--- START ---

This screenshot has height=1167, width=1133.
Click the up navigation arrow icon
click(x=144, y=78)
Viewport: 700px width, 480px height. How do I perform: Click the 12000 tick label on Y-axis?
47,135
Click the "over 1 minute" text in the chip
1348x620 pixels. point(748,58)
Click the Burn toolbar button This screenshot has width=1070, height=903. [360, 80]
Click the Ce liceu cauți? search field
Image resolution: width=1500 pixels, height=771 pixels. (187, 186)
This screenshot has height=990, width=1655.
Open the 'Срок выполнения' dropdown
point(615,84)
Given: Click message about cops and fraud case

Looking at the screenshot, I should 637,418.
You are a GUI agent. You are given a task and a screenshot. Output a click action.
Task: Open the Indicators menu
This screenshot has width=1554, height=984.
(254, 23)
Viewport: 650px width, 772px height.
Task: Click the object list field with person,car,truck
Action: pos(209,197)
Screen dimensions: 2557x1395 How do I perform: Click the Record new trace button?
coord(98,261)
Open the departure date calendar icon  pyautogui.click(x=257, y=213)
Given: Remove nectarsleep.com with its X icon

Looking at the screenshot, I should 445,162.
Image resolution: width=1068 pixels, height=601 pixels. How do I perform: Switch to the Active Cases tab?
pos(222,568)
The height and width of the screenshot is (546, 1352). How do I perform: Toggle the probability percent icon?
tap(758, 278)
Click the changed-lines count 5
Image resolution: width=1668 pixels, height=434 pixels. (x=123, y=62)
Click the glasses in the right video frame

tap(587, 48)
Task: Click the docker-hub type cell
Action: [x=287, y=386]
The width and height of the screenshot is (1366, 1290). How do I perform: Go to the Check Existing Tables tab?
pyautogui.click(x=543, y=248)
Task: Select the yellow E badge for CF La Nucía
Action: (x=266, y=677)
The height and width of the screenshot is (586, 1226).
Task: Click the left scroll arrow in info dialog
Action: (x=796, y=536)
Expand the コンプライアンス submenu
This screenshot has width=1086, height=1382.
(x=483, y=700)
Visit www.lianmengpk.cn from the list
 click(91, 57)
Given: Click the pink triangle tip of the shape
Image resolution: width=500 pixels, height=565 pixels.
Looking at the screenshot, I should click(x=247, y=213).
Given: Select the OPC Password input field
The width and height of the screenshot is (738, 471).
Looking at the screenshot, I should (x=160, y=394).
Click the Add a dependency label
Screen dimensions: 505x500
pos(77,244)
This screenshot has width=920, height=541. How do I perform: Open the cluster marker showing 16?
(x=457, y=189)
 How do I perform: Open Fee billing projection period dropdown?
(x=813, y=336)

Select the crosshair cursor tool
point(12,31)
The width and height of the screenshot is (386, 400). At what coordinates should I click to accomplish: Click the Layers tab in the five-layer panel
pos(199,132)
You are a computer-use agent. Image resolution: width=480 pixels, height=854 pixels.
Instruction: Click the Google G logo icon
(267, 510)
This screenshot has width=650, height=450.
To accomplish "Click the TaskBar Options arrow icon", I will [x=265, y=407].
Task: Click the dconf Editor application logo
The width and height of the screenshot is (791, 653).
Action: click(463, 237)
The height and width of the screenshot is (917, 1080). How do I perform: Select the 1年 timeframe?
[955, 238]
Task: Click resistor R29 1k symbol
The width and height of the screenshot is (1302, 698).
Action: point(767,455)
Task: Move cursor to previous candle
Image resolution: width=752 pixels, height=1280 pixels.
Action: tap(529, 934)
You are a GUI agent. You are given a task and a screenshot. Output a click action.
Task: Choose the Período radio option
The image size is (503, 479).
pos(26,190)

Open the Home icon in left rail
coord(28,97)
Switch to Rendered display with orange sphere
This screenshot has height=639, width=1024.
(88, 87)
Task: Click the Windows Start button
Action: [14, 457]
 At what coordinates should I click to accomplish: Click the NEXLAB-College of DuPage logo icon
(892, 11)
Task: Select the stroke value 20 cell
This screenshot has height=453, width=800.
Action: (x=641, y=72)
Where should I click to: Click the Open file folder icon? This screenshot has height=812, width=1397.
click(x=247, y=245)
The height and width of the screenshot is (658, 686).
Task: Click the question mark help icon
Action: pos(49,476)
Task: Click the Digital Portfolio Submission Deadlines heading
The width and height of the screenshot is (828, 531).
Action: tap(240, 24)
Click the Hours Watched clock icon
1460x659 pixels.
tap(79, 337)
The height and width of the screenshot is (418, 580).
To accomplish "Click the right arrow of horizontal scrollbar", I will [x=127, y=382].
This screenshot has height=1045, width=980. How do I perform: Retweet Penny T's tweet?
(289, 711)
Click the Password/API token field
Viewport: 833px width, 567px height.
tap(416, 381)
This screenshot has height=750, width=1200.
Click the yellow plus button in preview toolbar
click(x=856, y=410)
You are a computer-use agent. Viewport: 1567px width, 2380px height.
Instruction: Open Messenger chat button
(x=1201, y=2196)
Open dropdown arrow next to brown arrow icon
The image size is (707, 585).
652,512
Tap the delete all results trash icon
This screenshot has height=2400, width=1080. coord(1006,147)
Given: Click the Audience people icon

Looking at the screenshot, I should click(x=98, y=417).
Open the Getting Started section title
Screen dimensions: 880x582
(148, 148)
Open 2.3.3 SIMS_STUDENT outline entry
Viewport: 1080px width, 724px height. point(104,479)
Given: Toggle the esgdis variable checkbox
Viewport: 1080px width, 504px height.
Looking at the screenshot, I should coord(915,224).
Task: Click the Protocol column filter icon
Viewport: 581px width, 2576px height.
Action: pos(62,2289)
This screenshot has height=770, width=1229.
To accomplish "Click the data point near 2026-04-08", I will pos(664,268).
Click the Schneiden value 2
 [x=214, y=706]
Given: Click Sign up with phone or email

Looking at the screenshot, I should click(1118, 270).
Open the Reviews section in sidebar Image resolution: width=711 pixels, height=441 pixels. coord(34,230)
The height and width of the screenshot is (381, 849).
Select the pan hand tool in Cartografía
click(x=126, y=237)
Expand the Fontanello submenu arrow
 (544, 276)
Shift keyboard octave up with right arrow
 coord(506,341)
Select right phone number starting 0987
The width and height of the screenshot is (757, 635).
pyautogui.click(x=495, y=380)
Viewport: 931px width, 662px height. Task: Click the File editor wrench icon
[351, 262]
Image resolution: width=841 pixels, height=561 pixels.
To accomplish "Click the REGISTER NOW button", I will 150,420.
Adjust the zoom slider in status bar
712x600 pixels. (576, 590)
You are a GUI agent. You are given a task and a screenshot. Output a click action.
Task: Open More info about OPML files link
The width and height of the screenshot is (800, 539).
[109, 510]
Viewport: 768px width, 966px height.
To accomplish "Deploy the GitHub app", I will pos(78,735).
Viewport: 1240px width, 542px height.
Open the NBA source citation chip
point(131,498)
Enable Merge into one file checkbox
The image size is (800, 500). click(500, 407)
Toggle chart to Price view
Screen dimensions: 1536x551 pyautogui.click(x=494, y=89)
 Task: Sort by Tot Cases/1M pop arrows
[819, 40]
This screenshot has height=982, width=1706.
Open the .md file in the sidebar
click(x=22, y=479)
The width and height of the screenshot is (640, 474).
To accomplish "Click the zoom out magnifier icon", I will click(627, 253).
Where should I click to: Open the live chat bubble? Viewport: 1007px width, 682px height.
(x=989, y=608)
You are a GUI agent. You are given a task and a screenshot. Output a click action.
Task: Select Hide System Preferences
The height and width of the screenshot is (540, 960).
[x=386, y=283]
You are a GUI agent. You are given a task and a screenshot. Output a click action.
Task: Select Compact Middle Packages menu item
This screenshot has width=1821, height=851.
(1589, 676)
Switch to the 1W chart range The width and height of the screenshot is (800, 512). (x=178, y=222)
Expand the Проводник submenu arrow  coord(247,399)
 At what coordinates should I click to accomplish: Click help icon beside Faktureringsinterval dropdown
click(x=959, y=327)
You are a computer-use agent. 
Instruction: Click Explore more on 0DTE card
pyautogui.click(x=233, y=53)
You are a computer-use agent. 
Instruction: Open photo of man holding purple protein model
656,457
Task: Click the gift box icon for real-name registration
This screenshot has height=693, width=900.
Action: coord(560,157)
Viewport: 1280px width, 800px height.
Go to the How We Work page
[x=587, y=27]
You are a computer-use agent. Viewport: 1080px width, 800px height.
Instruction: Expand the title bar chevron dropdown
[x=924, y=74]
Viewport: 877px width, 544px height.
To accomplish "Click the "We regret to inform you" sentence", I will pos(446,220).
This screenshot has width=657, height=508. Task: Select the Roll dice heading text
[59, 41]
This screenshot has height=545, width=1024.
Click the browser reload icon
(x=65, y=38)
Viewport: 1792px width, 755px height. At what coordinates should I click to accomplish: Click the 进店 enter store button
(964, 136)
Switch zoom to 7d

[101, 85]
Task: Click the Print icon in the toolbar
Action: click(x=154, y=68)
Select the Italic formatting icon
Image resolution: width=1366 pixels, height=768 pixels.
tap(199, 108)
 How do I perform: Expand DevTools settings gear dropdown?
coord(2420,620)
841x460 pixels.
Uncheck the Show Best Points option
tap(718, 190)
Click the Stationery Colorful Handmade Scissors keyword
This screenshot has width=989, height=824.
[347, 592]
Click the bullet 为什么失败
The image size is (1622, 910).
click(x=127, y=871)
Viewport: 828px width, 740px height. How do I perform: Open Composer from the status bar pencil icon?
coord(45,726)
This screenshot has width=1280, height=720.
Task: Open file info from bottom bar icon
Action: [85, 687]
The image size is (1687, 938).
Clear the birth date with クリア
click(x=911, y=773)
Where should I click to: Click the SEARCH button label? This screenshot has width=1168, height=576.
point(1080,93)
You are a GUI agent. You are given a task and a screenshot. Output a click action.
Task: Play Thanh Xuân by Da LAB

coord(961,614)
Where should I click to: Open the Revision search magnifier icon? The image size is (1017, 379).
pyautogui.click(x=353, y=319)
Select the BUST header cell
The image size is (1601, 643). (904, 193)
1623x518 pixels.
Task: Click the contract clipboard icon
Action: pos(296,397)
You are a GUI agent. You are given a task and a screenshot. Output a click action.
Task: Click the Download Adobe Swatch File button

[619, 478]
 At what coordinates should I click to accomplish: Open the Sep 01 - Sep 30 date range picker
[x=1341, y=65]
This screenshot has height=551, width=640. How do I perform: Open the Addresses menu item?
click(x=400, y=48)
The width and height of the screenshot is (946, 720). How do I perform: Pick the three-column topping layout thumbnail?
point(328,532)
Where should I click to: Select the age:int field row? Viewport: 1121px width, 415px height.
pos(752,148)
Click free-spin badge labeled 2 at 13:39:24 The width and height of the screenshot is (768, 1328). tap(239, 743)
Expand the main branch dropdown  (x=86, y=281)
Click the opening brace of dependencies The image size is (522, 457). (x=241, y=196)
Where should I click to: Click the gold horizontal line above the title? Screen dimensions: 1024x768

--- END ---

*Your instructions*:
Your task is to restate, word for word, the lines from the beginning of the records to the line with "Given: Click the pink", inclusive.

*Answer to this problem*:
This screenshot has height=1167, width=1133.
Click the up navigation arrow icon
click(x=144, y=78)
Viewport: 700px width, 480px height. How do I perform: Click the 12000 tick label on Y-axis?
47,135
Click the "over 1 minute" text in the chip
1348x620 pixels. point(748,58)
Click the Burn toolbar button This screenshot has width=1070, height=903. [360, 80]
Click the Ce liceu cauți? search field
Image resolution: width=1500 pixels, height=771 pixels. (187, 186)
This screenshot has height=990, width=1655.
Open the 'Срок выполнения' dropdown
point(615,84)
Given: Click message about cops and fraud case

Looking at the screenshot, I should 637,418.
You are a GUI agent. You are given a task and a screenshot. Output a click action.
Task: Open the Indicators menu
This screenshot has width=1554, height=984.
(254, 23)
Viewport: 650px width, 772px height.
Task: Click the object list field with person,car,truck
Action: pos(209,197)
Screen dimensions: 2557x1395 How do I perform: Click the Record new trace button?
coord(98,261)
Open the departure date calendar icon  pyautogui.click(x=257, y=213)
Given: Remove nectarsleep.com with its X icon

Looking at the screenshot, I should 445,162.
Image resolution: width=1068 pixels, height=601 pixels. How do I perform: Switch to the Active Cases tab?
pos(222,568)
The height and width of the screenshot is (546, 1352). How do I perform: Toggle the probability percent icon?
tap(758, 278)
Click the changed-lines count 5
Image resolution: width=1668 pixels, height=434 pixels. (x=123, y=62)
Click the glasses in the right video frame

tap(587, 48)
Task: Click the docker-hub type cell
Action: [x=287, y=386]
The width and height of the screenshot is (1366, 1290). How do I perform: Go to the Check Existing Tables tab?
pyautogui.click(x=543, y=248)
Task: Select the yellow E badge for CF La Nucía
Action: (x=266, y=677)
The height and width of the screenshot is (586, 1226).
Task: Click the left scroll arrow in info dialog
Action: (x=796, y=536)
Expand the コンプライアンス submenu
This screenshot has width=1086, height=1382.
(x=483, y=700)
Visit www.lianmengpk.cn from the list
 click(91, 57)
Given: Click the pink triangle tip of the shape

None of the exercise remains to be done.